An new initialism surfaced a few months after the start of the intensive bombing of Gaza by Israel. Referred to as WCNSF, it stands for “Child casualty without any family left”. This designation is unique to Gaza, per insights from health professionals including child health specialists. Normally, it is rare for medical staff to attend to a minor who has been bereaved of their whole family. But, there has been nothing “normal” regarding the devastating conflict in Gaza, where entire family lineages have been obliterated and the number of child amputees surpasses that of any other place in the world. Nothing ordinary about many doctors arriving back from a sea of ruins with accounts of children being deliberately targeted.
Conditions in Gaza persist as a profound humanitarian disaster. Critical healthcare resources are failing to reach those in need, and groups like Amnesty International contend that atrocities are ongoing. Officials has denied these allegations, consistent with how it refutes all charges it is implicated in. Meanwhile, while young survivors are now enduring frigid conditions in improvised encampments, there is some ostensibly positive news: apparently nothing is going to stop the Eurovision from pursuing its declared purpose of “unity and cultural exchange.” Eurovision will continue to extend a prestigious stage for Israel, although at least four European countries have now boycotted in dissent. Because this, it seems, is what international harmony manifests as.

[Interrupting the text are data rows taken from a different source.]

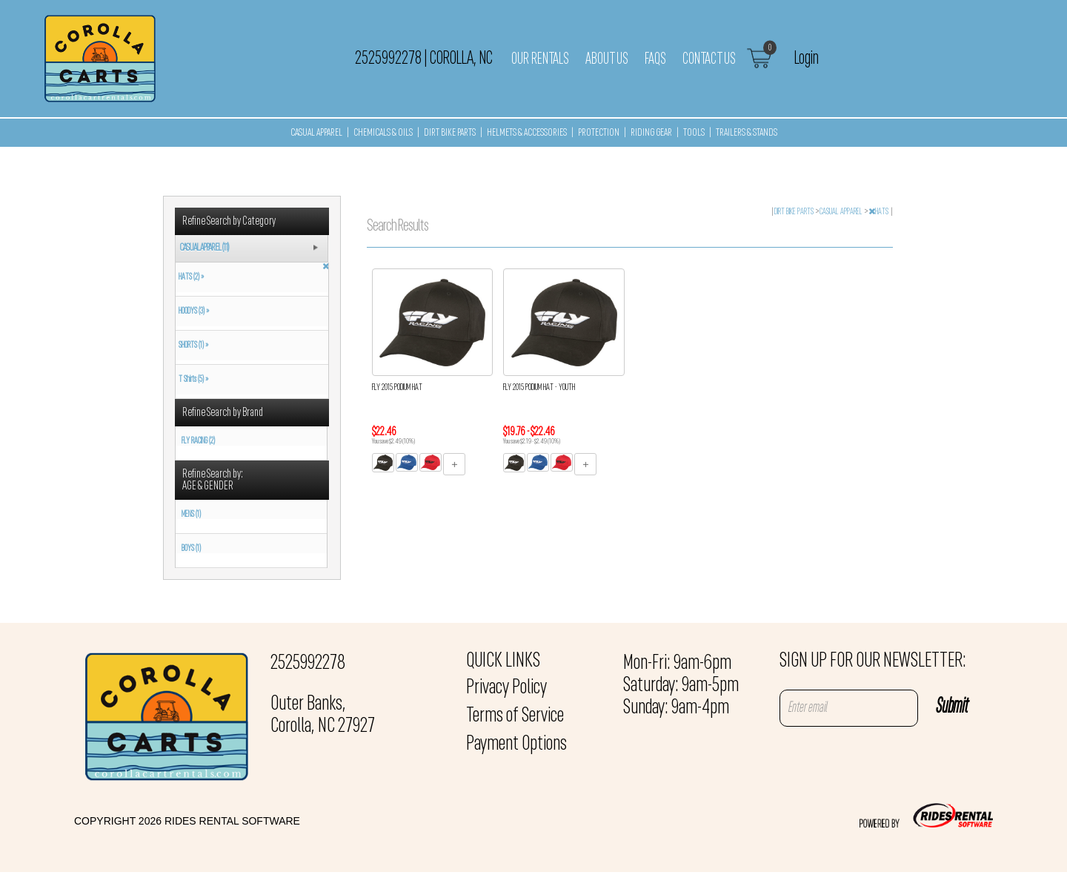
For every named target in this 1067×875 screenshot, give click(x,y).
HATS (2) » (190, 277)
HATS (879, 212)
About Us (606, 59)
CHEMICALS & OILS (383, 133)
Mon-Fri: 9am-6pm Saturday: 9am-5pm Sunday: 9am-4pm (681, 686)
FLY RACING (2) (198, 441)
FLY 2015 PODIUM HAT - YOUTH (539, 387)
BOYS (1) (191, 548)
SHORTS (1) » (192, 345)
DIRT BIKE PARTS (450, 133)
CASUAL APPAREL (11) (204, 248)
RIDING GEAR (651, 133)
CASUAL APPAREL (316, 133)
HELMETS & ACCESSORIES (527, 133)
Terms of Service (515, 716)
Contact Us (709, 59)
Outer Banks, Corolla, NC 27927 (322, 715)
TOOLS (694, 133)
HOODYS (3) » (192, 311)
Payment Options (516, 744)
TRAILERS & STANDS (746, 133)
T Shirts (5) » (192, 379)
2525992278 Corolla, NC (424, 58)
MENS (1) (191, 514)
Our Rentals (540, 59)
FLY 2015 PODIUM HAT (397, 387)
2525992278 (307, 663)
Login (806, 58)
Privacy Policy (506, 688)
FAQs (655, 59)
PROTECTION (598, 133)
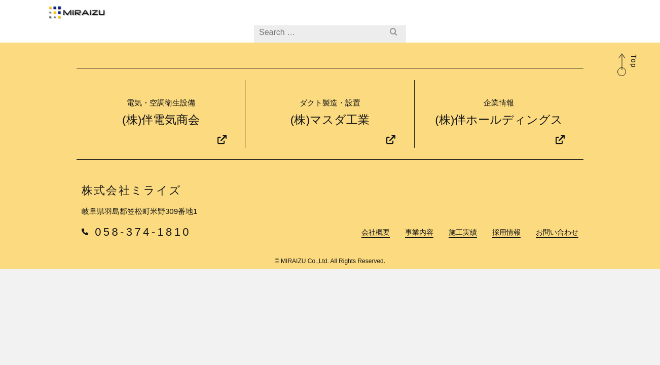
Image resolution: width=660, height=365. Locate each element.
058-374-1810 (136, 267)
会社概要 (294, 17)
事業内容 (343, 17)
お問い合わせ (497, 17)
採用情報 (440, 17)
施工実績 (392, 17)
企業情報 (574, 18)
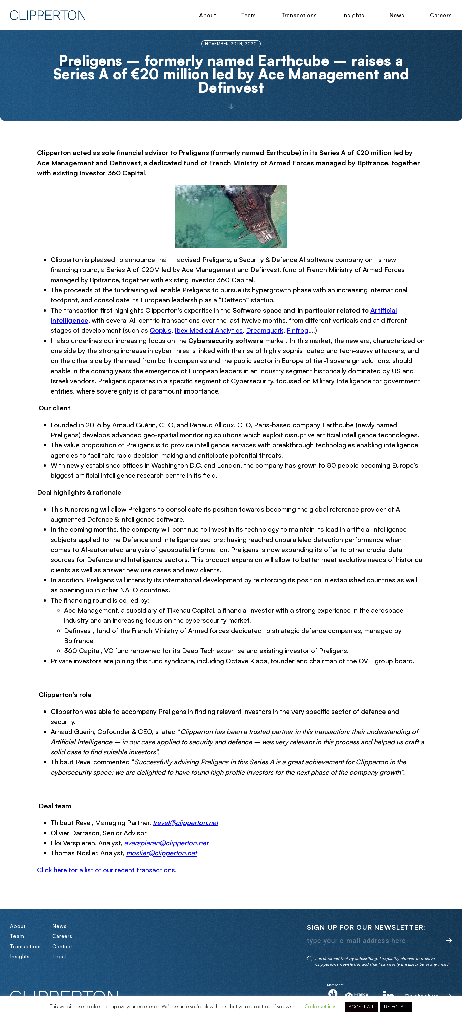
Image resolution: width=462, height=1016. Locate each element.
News (397, 15)
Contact (62, 946)
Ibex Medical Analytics (209, 330)
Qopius (160, 330)
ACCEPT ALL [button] (361, 1006)
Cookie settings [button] (320, 1006)
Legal (59, 956)
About (207, 15)
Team (248, 15)
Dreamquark (264, 330)
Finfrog (297, 330)
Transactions (299, 15)
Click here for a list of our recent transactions (106, 870)
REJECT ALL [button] (396, 1006)
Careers (441, 15)
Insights (353, 15)
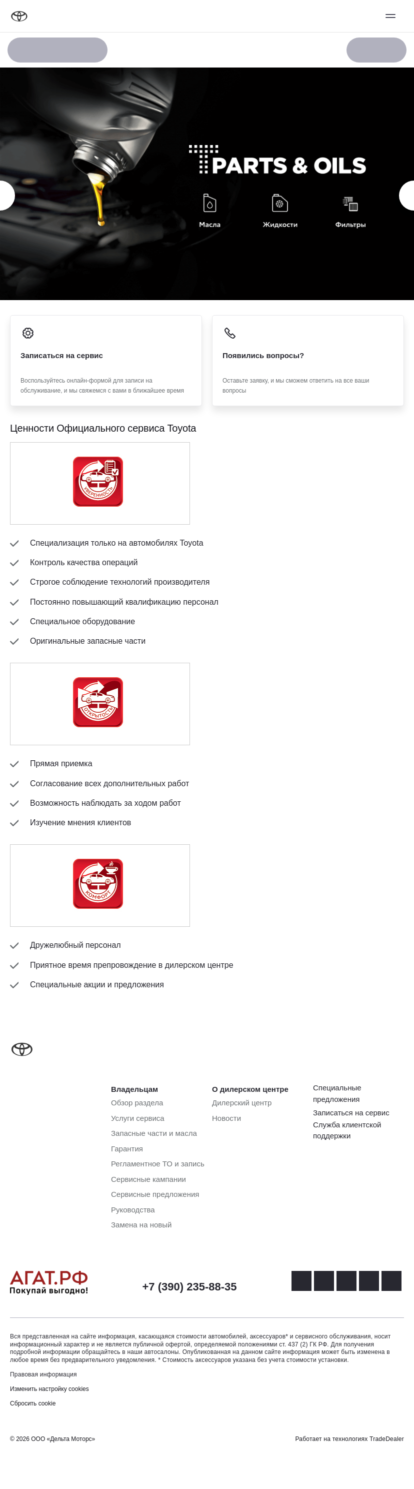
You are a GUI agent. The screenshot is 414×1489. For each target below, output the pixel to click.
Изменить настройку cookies (49, 1388)
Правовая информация (43, 1374)
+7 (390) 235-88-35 (189, 1286)
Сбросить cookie (33, 1403)
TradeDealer (387, 1438)
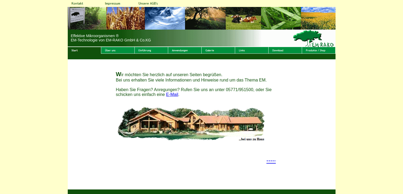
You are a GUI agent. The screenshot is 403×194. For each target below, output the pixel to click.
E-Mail (172, 94)
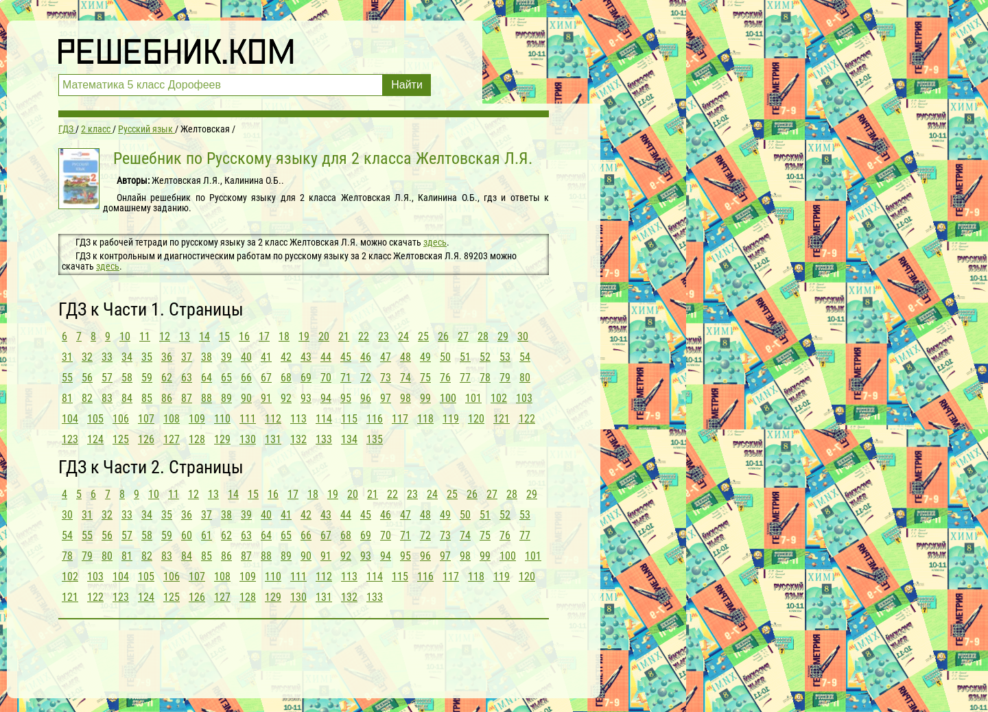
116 (374, 418)
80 (524, 377)
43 (306, 357)
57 (107, 377)
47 (385, 357)
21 (343, 336)
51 (465, 357)
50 (445, 357)
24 (403, 336)
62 (166, 377)
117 (400, 418)
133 (324, 439)
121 (501, 418)
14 (204, 336)
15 (224, 336)
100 (448, 398)
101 (473, 398)
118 (425, 418)
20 (323, 336)
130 (247, 439)
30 (522, 336)
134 (349, 439)
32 (87, 357)
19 (303, 336)
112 (273, 418)
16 (244, 336)
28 (483, 336)
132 (298, 439)
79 (504, 377)
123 (70, 439)
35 (146, 357)
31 (67, 357)
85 (146, 398)
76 (445, 377)
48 (405, 357)
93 (306, 398)
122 (527, 418)
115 (349, 418)
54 (524, 357)
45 (345, 357)
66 (246, 377)
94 (325, 398)
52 (485, 357)
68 (286, 377)
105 (95, 418)
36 (166, 357)
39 (226, 357)
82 (87, 398)
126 (146, 439)
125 (121, 439)
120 (476, 418)
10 (124, 336)
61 (206, 535)
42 (286, 357)
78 (485, 377)
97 (385, 398)
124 (95, 439)
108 (171, 418)
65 (226, 377)
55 (67, 377)
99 (425, 398)
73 (385, 377)
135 (374, 439)
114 (324, 418)
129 (222, 439)
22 (363, 336)
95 (345, 398)
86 (166, 398)
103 (524, 398)
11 (144, 336)
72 (365, 377)
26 (443, 336)
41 (266, 357)
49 (425, 357)
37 (186, 357)
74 (405, 377)
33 (107, 357)
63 (186, 377)
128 (197, 439)
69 (306, 377)
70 (325, 377)
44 (325, 357)
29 (502, 336)
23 (383, 336)
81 (67, 398)
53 (504, 357)
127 (171, 439)
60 (186, 535)
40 (246, 357)
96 (365, 398)
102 (499, 398)
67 (266, 377)
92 (286, 398)
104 (70, 418)
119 (451, 418)
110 (222, 418)
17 (264, 336)
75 (425, 377)
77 (465, 377)
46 (365, 357)
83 (107, 398)
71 (345, 377)
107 (146, 418)
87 (186, 398)
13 (184, 336)
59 (146, 377)
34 (126, 357)
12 (164, 336)
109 (197, 418)
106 (121, 418)
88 (206, 398)
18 (284, 336)
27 (463, 336)
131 (273, 439)
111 (247, 418)
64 (206, 377)
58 (126, 377)
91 (266, 398)
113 (298, 418)
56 (87, 377)
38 (206, 357)
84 (126, 398)
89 (226, 398)
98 (405, 398)
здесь (435, 242)
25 (423, 336)
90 (246, 398)
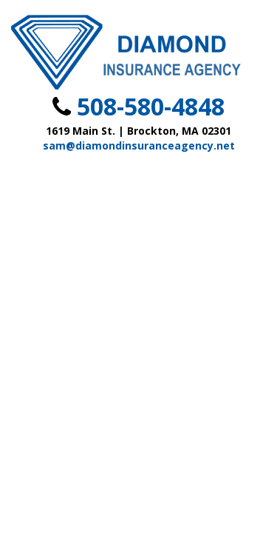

The contest, notably excluded Russia from taking part in 2022 because of the “serious conflict in Ukraine”. Yet the conflict in Gaza seems treated differently.
Overlook the circumstance that Israel was accused of questionable voting tactics last year in what appears to have been an effort to politicise Eurovision. Forget the fact that a young child was reportedly killed in Gaza just days ago. Pay no mind to the evidence that settler violence and forced displacement in the West Bank have surged. Overlook the situation that global media are still blocked from independent reporting in Gaza. None of this, apparently, should be allowed to get in the way of Eurovision’s self-proclaimed spirit of unity.
Eurovision reaches its seventieth anniversary next year – roughly two times the current lifespan of a person in Gaza now. The event will proceed, but it will find it impossible to reclaim the whimsical pleasure it historically embodied. A competition that once promoted peace has now become a transparent instrument to provide a cultural veneer for conflict.
Elara is a digital artist and designer passionate about blending technology with creativity to inspire others.